DOCUMENT SEGMENT:

★ ★ ★ ★ ★ ★ ★

The current implementation of EWSAPI is under review and feedback is welcomed.

EWSAPI should only be used to add core functionality to the server. In order to generate dynamic content, for example on-the-fly generated HTML, use the standard CGI or ESI facilities instead.

As seen above the major part of the server functionality has been realized as EWSAPI modules (from now on only called modules). If you intend to write your own server extension start with examining the standard modules (UNIX: $INETS_ROOT/src/, Windows: %INETS_ROOT%\src\) mod_*.erl and note how to they are configured in the example config directory (UNIX: $INETS_ROOT/examples/server_root/conf/, Windows: %INETS_ROOT%\examples\server_root\conf\).

Each module implements do/1 (mandatory), load/2, store/2 and remove/1. The latter functions are needed only when new config directives are to be introduced (See EWSAPI Module Configuration below).

★ ★ ★ ★ ★ ★ ★

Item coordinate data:

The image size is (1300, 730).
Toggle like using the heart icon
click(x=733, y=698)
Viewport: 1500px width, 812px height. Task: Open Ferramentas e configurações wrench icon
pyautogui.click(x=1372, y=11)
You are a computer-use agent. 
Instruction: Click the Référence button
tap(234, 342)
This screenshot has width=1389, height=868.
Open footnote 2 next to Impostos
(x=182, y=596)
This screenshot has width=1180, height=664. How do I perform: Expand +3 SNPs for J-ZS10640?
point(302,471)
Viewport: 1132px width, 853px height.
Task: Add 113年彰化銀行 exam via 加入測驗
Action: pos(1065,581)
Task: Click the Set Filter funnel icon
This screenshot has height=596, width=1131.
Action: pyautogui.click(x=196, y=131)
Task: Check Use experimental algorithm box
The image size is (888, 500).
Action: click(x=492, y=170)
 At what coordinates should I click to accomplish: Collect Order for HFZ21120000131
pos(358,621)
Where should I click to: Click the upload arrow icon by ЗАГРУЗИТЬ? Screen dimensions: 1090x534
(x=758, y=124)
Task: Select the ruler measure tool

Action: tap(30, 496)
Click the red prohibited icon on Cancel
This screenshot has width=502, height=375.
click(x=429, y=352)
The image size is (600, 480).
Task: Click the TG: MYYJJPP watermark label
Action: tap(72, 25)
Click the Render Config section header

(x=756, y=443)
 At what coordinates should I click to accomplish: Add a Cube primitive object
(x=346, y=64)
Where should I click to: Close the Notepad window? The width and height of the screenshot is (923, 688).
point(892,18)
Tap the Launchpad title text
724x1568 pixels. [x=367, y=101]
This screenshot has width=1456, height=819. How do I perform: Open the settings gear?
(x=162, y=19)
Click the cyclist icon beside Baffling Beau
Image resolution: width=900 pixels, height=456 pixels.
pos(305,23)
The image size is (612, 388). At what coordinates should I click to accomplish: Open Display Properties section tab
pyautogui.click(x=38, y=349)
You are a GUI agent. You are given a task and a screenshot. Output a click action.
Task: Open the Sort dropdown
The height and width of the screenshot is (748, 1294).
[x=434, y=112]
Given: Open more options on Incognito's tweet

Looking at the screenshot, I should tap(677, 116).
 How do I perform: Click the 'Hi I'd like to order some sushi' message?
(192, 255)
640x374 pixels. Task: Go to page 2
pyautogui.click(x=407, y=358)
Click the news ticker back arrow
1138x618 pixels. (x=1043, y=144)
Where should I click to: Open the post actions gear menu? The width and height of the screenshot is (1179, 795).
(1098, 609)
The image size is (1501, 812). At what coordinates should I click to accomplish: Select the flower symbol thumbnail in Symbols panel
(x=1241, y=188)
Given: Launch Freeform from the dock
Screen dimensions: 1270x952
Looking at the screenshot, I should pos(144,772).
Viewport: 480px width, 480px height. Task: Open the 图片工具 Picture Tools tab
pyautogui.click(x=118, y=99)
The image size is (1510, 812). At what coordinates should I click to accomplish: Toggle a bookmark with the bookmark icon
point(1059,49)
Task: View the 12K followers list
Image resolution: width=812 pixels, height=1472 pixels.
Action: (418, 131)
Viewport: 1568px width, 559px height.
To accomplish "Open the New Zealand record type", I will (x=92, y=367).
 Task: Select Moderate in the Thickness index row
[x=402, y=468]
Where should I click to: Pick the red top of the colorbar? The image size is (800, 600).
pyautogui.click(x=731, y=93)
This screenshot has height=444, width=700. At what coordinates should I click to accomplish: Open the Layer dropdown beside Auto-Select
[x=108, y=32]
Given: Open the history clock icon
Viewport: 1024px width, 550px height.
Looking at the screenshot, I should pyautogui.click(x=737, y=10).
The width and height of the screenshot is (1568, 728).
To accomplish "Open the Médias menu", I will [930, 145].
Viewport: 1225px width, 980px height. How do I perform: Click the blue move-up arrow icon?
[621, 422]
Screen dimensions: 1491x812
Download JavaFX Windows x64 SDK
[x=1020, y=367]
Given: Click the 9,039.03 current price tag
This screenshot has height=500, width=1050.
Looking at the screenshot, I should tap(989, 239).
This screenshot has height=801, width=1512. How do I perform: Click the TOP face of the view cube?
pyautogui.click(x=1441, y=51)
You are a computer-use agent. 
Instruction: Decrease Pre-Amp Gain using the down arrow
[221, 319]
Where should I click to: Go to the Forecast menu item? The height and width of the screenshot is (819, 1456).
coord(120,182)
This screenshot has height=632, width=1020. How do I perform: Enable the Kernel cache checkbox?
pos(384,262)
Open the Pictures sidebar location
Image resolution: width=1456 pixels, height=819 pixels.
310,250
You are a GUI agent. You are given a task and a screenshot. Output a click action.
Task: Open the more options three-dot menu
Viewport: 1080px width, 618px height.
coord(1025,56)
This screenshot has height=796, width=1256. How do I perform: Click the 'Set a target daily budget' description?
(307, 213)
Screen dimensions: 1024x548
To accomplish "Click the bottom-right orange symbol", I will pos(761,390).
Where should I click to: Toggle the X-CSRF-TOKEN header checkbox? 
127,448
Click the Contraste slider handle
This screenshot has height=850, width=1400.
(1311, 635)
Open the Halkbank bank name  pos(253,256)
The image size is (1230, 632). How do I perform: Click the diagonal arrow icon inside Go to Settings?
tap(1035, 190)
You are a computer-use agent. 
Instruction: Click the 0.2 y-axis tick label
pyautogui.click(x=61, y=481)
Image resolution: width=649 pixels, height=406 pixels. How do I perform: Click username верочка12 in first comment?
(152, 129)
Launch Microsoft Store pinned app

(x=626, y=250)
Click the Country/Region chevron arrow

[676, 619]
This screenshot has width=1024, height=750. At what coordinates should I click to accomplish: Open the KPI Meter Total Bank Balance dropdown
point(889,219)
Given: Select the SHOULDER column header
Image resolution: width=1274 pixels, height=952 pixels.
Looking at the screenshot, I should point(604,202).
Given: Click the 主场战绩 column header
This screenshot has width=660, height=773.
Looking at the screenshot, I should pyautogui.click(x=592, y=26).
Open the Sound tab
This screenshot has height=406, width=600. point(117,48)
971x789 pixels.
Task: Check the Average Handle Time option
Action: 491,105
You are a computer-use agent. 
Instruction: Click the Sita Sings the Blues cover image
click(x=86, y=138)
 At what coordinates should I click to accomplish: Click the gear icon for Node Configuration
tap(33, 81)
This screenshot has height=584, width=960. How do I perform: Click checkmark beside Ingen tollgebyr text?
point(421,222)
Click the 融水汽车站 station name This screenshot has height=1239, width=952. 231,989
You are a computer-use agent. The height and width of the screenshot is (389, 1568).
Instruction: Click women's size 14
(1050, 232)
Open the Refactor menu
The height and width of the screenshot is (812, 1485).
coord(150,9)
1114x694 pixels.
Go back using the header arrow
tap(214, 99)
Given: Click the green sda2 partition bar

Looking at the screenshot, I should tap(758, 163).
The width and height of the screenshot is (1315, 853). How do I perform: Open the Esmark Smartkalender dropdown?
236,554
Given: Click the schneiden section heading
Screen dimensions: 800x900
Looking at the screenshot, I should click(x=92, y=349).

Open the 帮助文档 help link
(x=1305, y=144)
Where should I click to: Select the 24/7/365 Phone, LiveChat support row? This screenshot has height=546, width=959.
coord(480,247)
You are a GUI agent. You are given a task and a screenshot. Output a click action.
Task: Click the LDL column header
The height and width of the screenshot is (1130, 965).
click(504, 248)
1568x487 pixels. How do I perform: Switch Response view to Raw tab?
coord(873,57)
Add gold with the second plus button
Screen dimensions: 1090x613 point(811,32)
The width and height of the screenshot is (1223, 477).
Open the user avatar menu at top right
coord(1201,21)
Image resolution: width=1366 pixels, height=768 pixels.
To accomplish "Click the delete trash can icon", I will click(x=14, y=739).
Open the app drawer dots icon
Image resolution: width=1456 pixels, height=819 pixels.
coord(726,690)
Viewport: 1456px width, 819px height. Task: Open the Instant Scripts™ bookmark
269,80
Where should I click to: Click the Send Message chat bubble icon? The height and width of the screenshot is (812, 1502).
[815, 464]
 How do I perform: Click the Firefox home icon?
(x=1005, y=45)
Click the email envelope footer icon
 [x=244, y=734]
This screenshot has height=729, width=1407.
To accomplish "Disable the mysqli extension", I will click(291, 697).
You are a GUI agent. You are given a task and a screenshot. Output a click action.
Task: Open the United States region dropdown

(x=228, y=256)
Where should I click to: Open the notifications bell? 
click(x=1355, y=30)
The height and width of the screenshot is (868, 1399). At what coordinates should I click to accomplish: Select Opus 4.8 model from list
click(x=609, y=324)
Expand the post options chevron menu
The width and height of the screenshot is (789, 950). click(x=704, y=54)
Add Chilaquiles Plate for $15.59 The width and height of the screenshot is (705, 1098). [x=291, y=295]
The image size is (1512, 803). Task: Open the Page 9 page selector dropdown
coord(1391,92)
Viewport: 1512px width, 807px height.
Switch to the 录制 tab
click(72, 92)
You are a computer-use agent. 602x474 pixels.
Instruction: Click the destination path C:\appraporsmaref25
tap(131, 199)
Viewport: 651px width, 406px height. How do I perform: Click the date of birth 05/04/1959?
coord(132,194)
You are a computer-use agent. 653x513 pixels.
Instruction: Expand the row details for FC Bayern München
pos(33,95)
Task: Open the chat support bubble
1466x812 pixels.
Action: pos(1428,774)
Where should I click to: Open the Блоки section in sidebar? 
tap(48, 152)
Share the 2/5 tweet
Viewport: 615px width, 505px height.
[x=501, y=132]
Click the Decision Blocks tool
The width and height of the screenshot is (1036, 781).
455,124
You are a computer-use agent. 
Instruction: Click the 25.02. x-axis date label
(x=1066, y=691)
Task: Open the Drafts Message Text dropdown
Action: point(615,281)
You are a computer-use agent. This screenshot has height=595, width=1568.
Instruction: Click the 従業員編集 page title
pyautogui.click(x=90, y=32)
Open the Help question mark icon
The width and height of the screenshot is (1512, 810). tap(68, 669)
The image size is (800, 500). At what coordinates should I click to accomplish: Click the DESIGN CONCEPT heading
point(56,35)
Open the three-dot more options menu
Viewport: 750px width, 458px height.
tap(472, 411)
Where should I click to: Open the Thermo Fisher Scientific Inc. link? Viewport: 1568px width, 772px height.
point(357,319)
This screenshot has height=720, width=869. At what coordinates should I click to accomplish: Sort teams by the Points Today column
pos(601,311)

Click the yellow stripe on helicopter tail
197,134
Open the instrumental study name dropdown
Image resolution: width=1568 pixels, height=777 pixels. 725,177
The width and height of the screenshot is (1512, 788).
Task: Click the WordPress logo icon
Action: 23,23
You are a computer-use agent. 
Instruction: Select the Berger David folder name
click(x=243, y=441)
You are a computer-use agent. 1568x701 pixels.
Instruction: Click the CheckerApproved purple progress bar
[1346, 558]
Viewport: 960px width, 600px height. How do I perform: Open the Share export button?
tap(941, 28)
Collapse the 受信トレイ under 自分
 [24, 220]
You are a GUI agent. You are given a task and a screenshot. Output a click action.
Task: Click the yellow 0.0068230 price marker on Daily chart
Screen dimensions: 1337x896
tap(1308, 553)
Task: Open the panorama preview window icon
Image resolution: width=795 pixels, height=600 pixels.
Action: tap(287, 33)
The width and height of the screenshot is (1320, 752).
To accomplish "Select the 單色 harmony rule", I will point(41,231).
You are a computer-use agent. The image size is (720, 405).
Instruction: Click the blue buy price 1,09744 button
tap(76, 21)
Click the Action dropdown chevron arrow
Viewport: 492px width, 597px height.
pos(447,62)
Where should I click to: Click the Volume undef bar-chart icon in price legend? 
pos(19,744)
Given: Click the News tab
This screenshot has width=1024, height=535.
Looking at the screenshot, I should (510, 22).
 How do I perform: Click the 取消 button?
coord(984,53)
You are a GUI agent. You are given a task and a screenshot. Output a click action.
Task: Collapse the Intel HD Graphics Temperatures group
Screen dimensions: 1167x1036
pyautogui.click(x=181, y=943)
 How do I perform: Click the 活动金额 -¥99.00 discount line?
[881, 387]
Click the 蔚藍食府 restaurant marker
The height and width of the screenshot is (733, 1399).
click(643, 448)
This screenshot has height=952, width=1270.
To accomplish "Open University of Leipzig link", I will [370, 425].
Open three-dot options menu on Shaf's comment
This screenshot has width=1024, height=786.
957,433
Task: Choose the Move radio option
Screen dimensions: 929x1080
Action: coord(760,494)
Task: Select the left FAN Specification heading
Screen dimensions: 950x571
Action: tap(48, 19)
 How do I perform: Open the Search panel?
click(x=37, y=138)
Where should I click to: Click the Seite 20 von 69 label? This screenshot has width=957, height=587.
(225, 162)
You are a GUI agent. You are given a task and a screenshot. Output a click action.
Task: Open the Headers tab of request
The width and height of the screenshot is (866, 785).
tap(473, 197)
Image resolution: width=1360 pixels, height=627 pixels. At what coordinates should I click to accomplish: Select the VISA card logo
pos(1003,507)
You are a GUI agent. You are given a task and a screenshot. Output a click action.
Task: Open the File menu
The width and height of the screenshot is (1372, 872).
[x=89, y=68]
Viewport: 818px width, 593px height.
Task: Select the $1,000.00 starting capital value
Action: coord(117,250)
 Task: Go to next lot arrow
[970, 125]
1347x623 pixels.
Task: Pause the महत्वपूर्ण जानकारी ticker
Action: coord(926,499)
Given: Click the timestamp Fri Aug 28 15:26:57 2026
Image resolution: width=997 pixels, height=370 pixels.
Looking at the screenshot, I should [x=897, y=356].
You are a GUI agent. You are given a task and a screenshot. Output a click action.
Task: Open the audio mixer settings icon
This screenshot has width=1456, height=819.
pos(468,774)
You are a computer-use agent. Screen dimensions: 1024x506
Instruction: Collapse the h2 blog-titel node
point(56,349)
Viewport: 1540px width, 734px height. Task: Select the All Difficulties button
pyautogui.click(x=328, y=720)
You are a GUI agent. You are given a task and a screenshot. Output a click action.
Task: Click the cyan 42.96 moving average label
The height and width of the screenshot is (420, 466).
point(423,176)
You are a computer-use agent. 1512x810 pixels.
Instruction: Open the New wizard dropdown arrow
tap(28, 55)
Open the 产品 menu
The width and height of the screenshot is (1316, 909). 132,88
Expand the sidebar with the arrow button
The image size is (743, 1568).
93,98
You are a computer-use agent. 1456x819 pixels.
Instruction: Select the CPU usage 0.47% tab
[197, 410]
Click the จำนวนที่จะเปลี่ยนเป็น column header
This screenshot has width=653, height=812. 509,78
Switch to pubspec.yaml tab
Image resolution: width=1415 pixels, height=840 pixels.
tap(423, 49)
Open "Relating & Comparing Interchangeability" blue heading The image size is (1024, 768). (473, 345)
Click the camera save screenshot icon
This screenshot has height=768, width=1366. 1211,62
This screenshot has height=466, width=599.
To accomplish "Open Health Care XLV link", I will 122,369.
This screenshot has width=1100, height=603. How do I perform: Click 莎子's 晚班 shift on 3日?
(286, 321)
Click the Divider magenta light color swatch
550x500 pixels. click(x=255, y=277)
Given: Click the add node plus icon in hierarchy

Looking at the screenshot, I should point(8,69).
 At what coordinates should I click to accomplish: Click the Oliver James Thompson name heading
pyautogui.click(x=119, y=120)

★ ★ ★ ★ ★ ★ ★

TASK INSTRUCTIONS:
A: In the EWSAPI passage, which module function is described as mandatory?
B: Continue the passage on EWSAPI modules from its final sentence onward.

WRITTEN RESPONSES:
A: do/1

B:
A module can choose to export functions to be used by other modules in the EWSAPI Module Sequence (See Modules config directive). This should only be done as an exception! The goal is to keep each module self-sustained thus making it easy to alter the EWSAPI Module Sequence without any unneccesary module dependencies.

A module can furthermore use data generated by previous modules in the EWSAPI Module Sequence or generate data to be used by consecutive EWSAPI modules. This is made possible due to an internal list of key-value tuples (See EWSAPI Module Interaction below).

Note!

The server executes do/1 (using apply/1) for each module listed in the Modules config directive. do/1 takes the record mod as an argument, as described below. See httpd.hrl (UNIX: $INETS_ROOT/src/httpd.hrl, Windows: %INETS_ROOT%\src\httpd.hrl):

-record(mod,{data=[],
             socket_type=ip_comm,
             socket,
             config_db,
             method,
             request_uri,
             http_version,
             request_line,
             parsed_header=[],
             entity_body}).
    

The fields of the mod record has the following meaning:

data
Type [{InteractionKey,InteractionValue}] is used to propagate data between modules (See EWSAPI Module Interaction below). Depicted interaction_data() in function type declarations.
socket_type
Type ip_comm | ssl, that is the socket type.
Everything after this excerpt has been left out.